WORK TO COMPLETE:
Could you output the listing that follows exactly, without its images?

STUDY MATERIAL:
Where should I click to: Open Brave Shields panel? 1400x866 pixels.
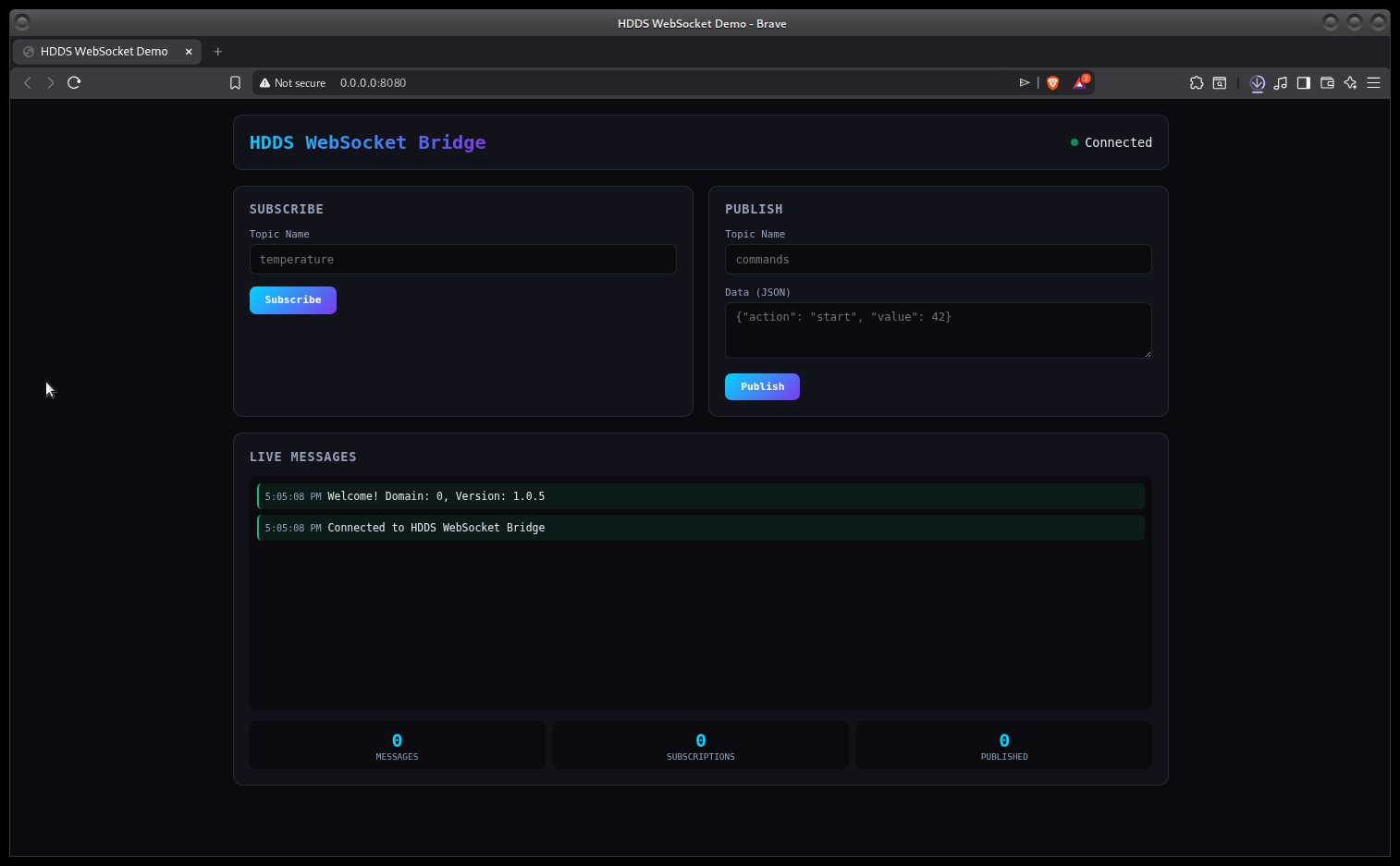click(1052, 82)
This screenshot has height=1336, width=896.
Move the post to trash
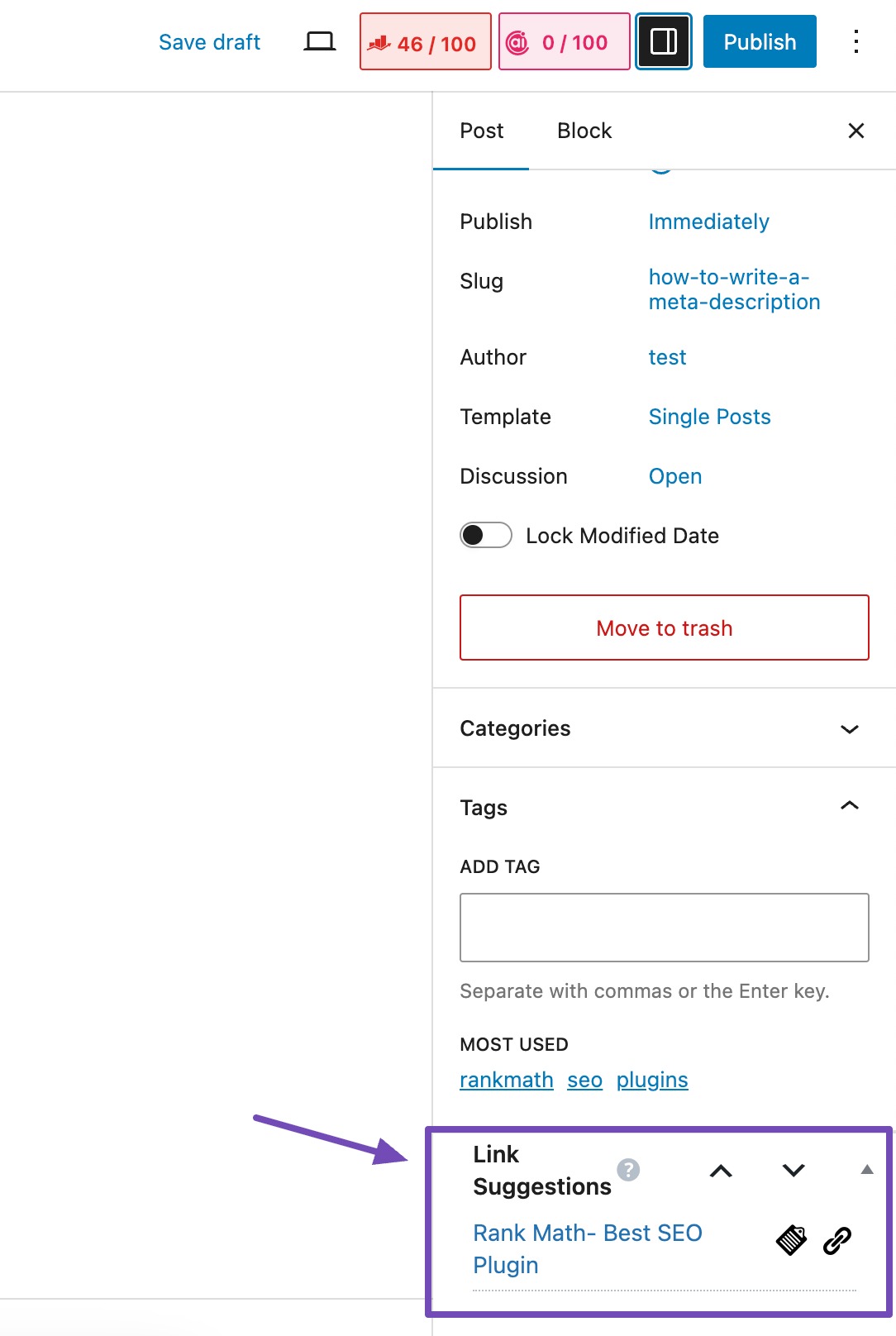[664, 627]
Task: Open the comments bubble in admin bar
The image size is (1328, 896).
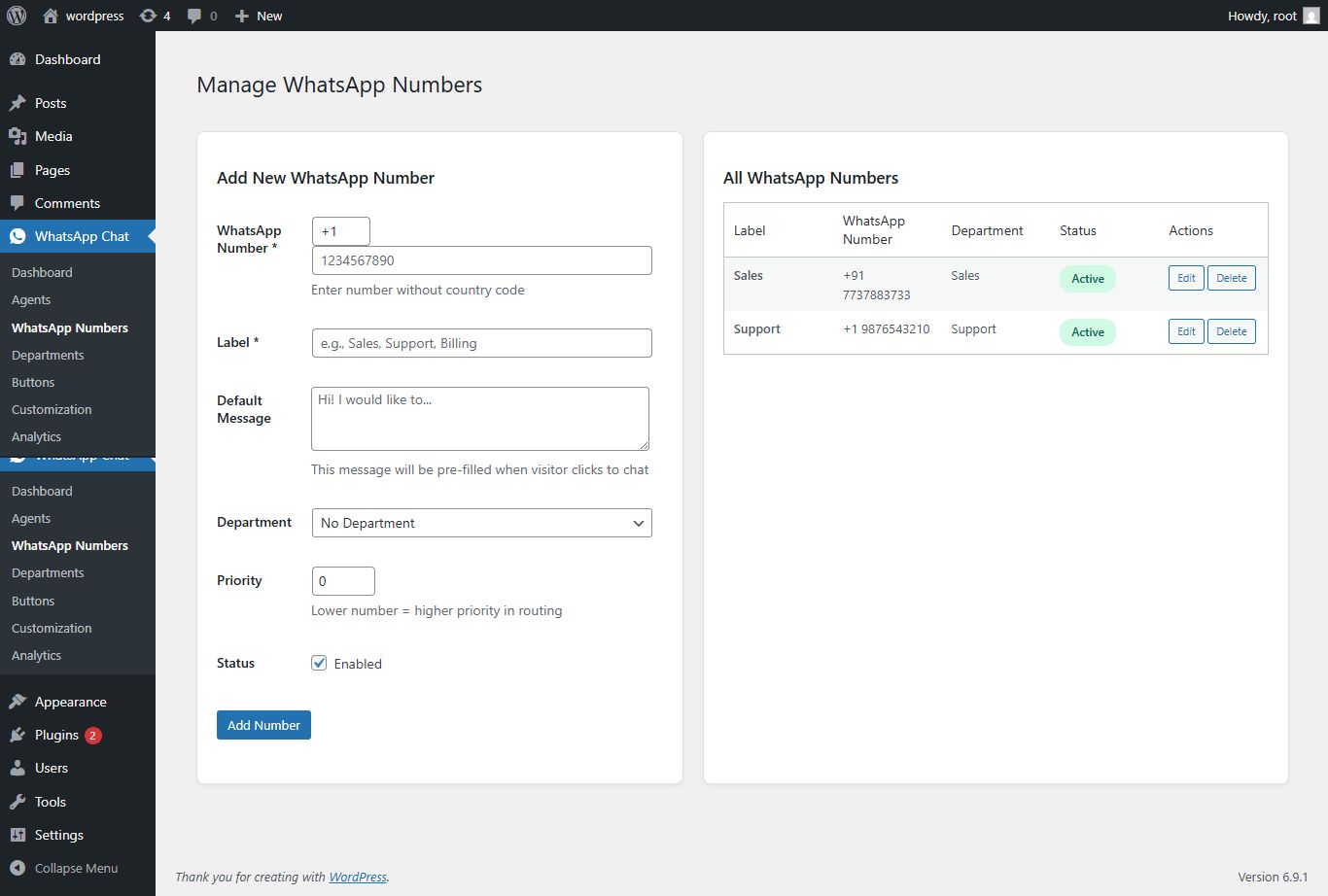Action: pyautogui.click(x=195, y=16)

COMPLETED TASK:
Where should I click to: Open Brave Shields panel? 1400x866 pixels.
click(1052, 82)
This screenshot has height=1336, width=896.
Move the post to trash
[664, 627]
Task: Open the comments bubble in admin bar
The image size is (1328, 896).
Action: pyautogui.click(x=195, y=16)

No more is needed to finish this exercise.